• [Exercise aim]:
Copy, without a single change, each line from the one that holds "Click the plus icon for Pokaż więcej" to the bottom of the entries below, and drop any pictures.

(Source records Opens)

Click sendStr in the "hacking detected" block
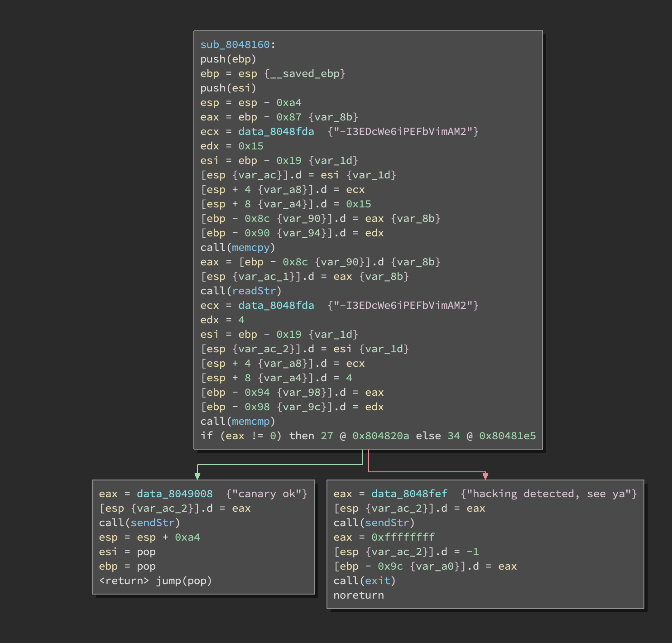This screenshot has width=672, height=643. (387, 523)
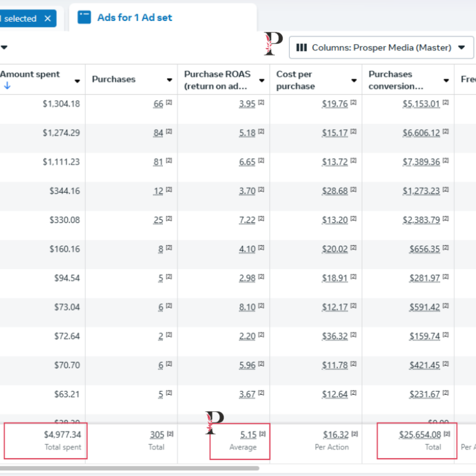Click the 6.65 ROAS value

click(x=247, y=162)
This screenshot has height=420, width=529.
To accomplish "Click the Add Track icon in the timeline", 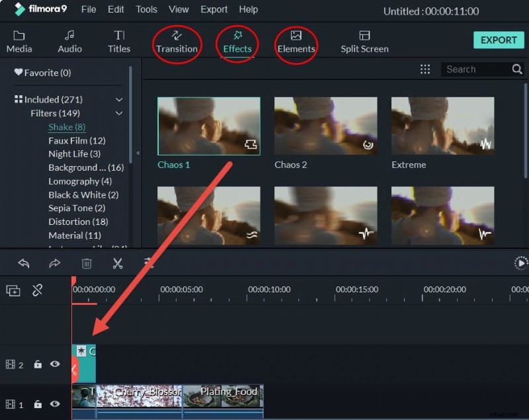I will 13,290.
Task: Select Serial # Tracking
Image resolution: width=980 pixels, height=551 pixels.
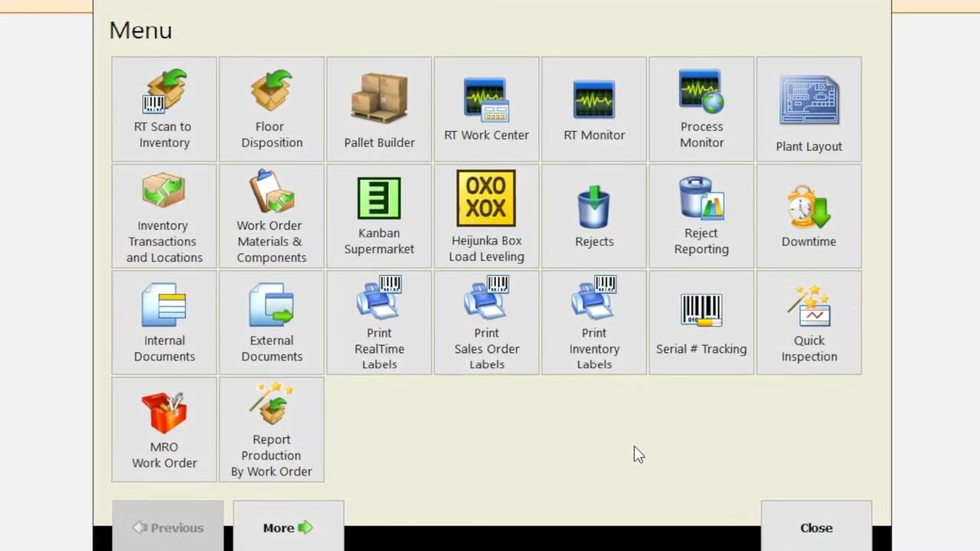Action: tap(701, 323)

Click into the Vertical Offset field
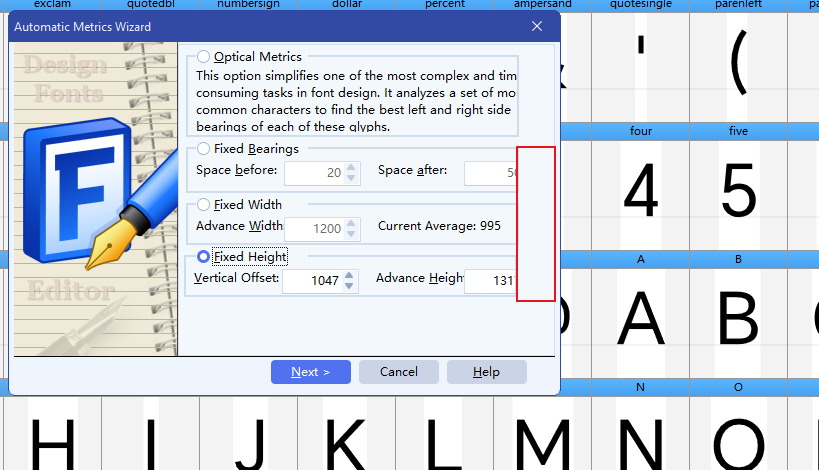(312, 282)
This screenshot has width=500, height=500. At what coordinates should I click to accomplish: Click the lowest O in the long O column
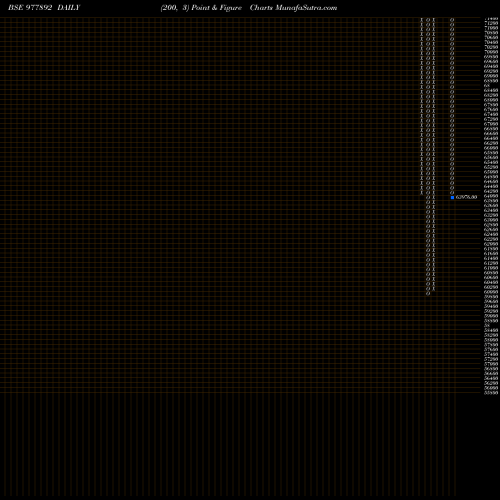click(x=428, y=293)
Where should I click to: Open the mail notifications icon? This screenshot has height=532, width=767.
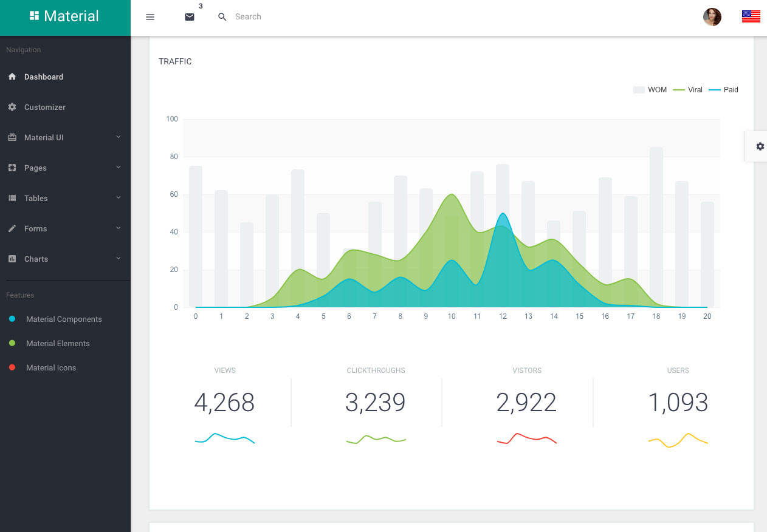190,17
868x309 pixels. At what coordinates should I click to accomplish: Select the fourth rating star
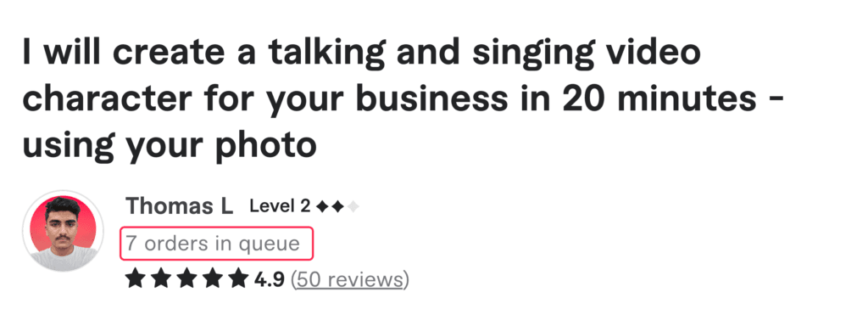pos(213,278)

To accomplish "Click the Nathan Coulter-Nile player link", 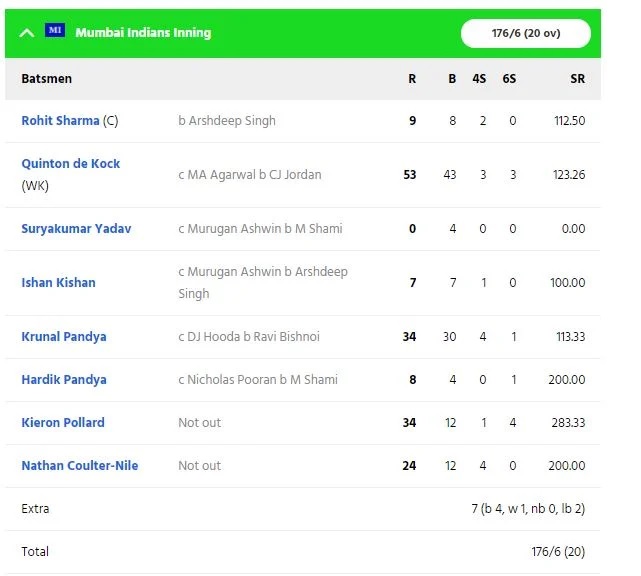I will click(x=79, y=465).
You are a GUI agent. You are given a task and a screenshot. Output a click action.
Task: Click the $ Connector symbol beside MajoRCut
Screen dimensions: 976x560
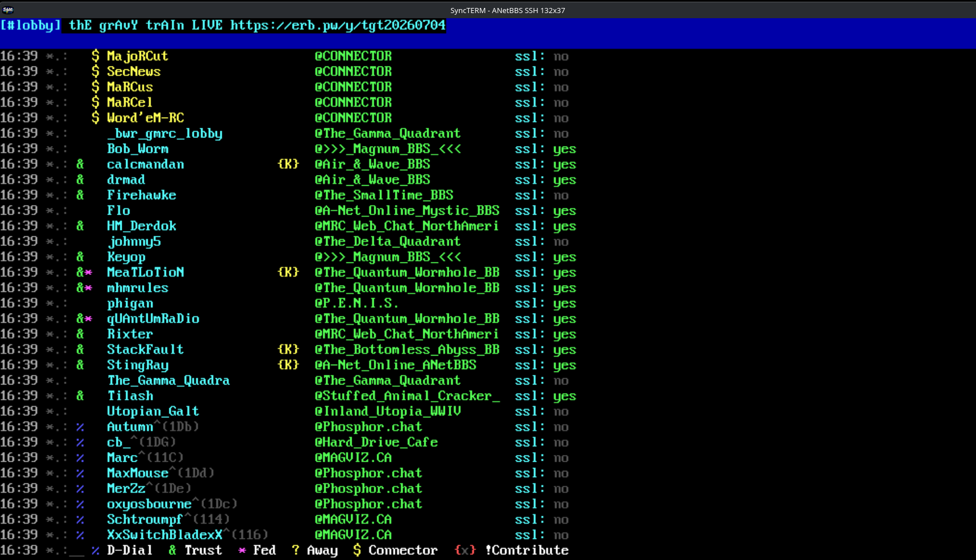click(95, 56)
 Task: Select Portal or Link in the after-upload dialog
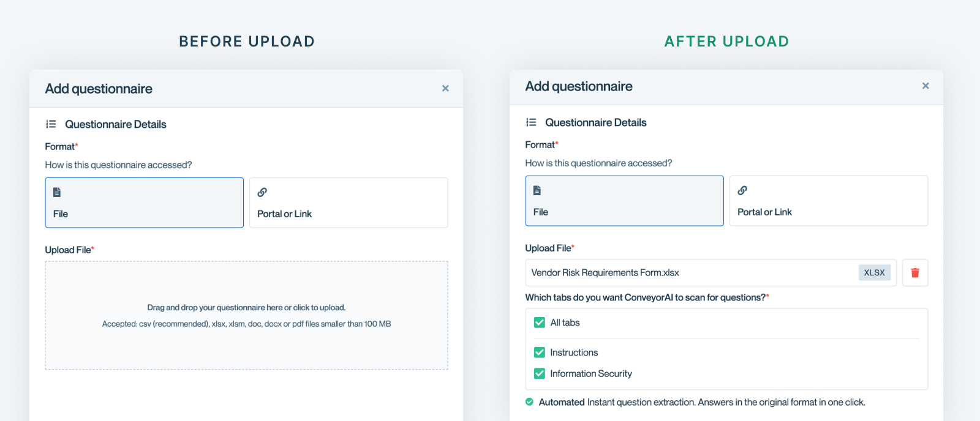pyautogui.click(x=828, y=201)
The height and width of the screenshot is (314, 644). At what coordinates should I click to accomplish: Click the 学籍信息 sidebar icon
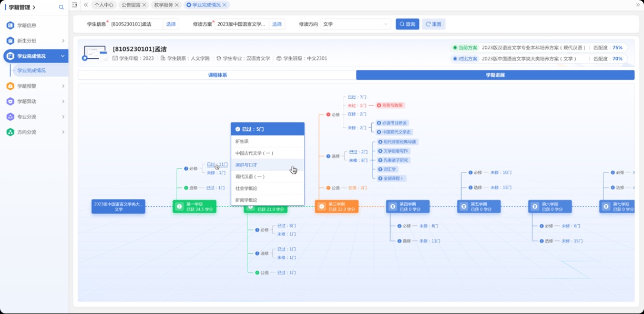click(10, 25)
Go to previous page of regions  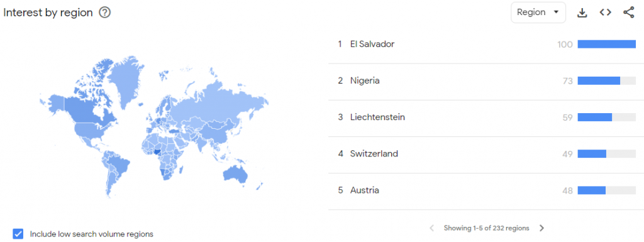pos(431,228)
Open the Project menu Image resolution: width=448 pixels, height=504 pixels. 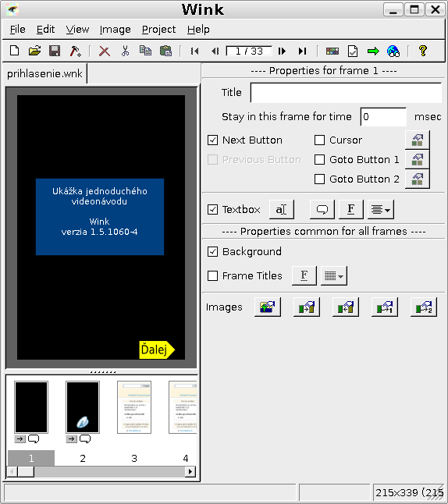[x=159, y=30]
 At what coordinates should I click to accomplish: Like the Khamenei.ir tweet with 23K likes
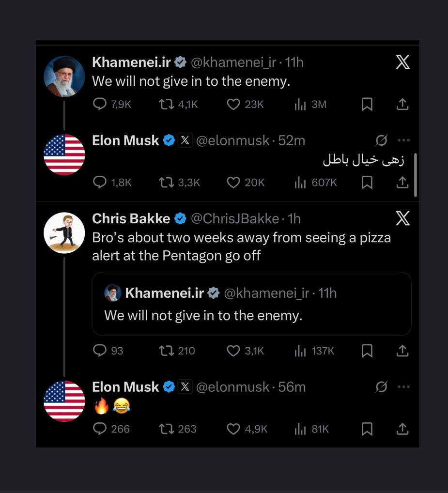233,104
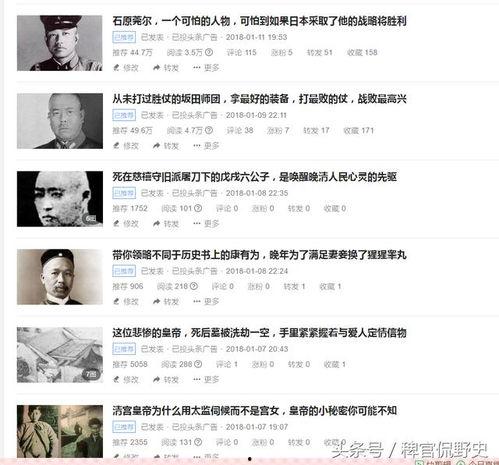Open the 清宫皇帝为什么用太监伺候 article title

point(254,411)
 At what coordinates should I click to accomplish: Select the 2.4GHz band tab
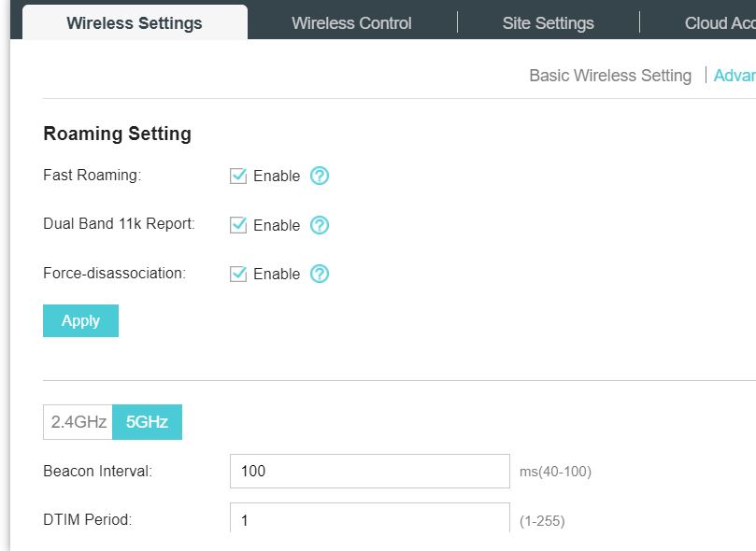[x=78, y=422]
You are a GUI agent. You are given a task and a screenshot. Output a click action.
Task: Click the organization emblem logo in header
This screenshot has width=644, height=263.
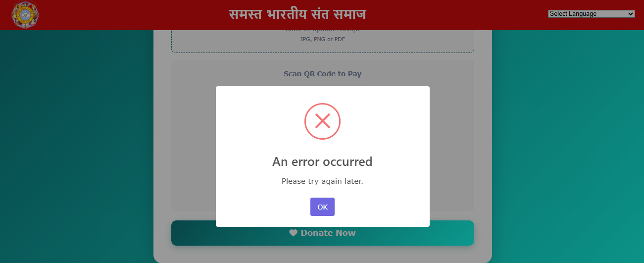(x=25, y=14)
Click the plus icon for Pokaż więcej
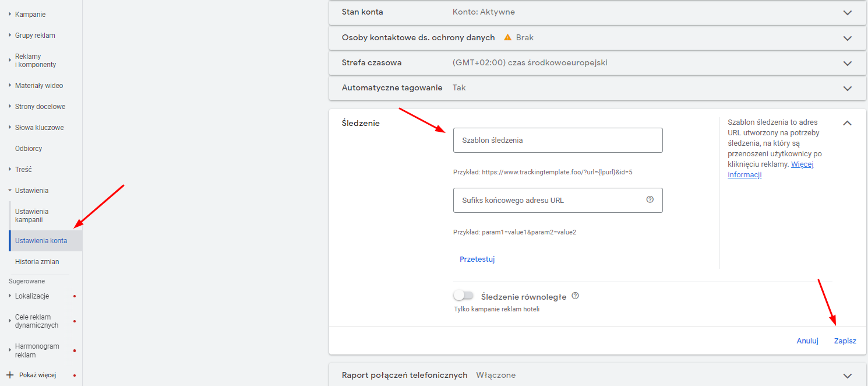This screenshot has height=386, width=868. tap(9, 375)
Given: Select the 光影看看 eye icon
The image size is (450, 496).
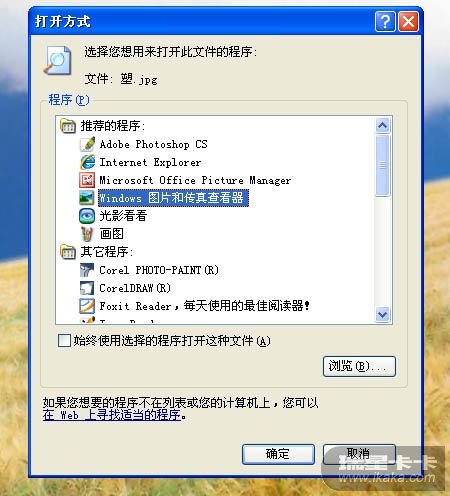Looking at the screenshot, I should point(87,216).
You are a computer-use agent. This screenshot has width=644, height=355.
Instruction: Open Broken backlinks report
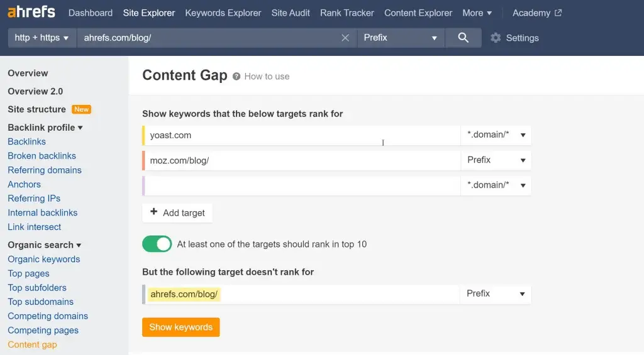click(x=42, y=156)
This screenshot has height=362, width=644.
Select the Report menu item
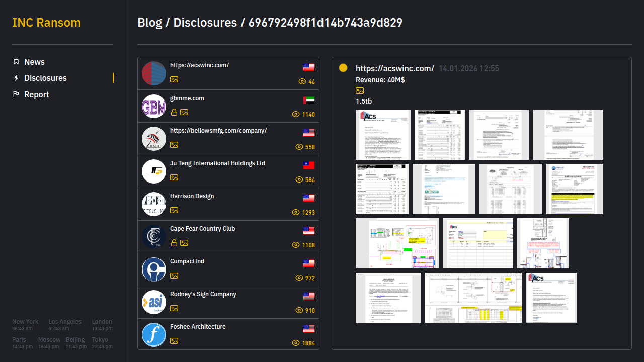(36, 94)
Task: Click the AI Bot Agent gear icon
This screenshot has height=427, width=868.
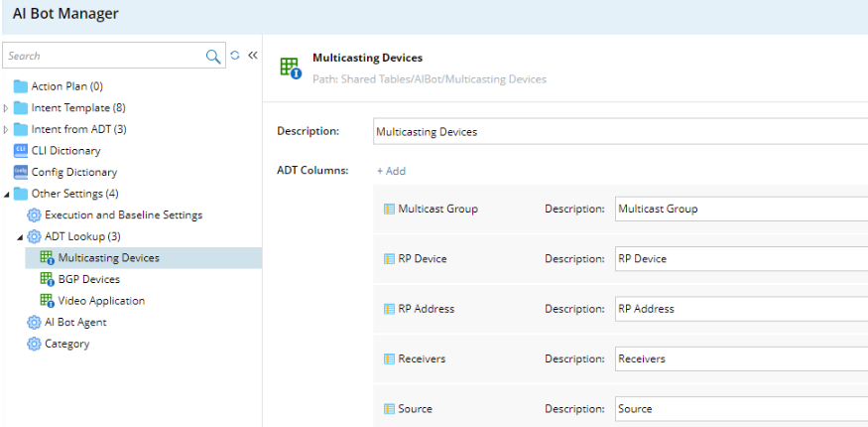Action: [34, 322]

(Source records Closes)

• [Solution to this task]:
Click the plus icon for Pokaż więcej
This screenshot has height=386, width=868. tap(9, 375)
Given: Select the 光影看看 eye icon
The image size is (450, 496).
Looking at the screenshot, I should point(87,216).
You are a computer-use agent. This screenshot has width=644, height=355.
Instruction: Open Broken backlinks report
click(x=42, y=156)
This screenshot has height=362, width=644.
Select the Report menu item
(36, 94)
Task: Click the AI Bot Agent gear icon
This screenshot has height=427, width=868.
Action: [34, 322]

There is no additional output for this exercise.